ST PETER (rolling his eyes) I’ve no doubt.

ST PETER pages through the file nonchalantly, with the air of someone who is reading merely as a gesture

ST PETER I’m sorry, but I can’t let you in there

MAN What the fuck? Is that it? No interview, no debate, no anything? You just wait me for however fucking long and then turn me away

ST PETER I’m rather busy

MAN The fuck you are! You took at least a goddamned hour with that last sonofabitch. I know my rights!

ST PETER Sir, you’re out of your element. Your life was a gross display of vice and hedonism. You fought, you stole, you lied, you cheated, and you corrupted innocent minds with your words and actions. By your uniquely horrendous exploits, entirely new sinful concepts unexplored even by Lucifer were invented. Even your departure from the world was violent. What is worse, you committed all these acts in the name of patriotism and the American Dream. You are not getting in. Don’t make me call the guards

MAN Fuck you and fuck your guards. Do you think I’m going to fucking stand for this shit?

ST PETER Bartleby? Loki?

Enter Two angelic thugs, BARTLEBY and LOKI

ST PETER Kindly dispose of this man, please?

They nod

MAN You think no one’s ever tried to throw me out before? It doesn’t fucking work!
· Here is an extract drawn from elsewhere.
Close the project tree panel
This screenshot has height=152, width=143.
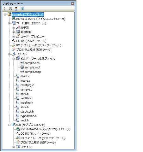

What ensues is an odd struggle to say the least. The two THUGS have a clear advantage in height, weight, and strength, but they have an incredibly hard time dealing with this MAN. For several frustrating seconds, he avoids their grasps. When they finally do take hold of him, he breaks free almost instantly. He then grabs the typewriter in both hands and swings madly at the two angels. He connects with BARTLEBY’S jaw, sending the thug reeling. LOKI manages to knock the instrument out of his hands, and is rewarded with a crushing two-fisted uppercut, which knocks him back into BARTLEBY. They stumble back, and regain their balance, then re- advance, more strategically. LOKI feints, and ducks back, drawing a wild blow from the MAN that misses its mark by a considerable distance. LOKI grabs his arm, and the MAN swings his other fist, which is caught by BARTLEBY. LOKI takes the other arm while BARTLEBY takes hold of the MAN’S legs, which is no small feat. The two of him carry him off-stage right.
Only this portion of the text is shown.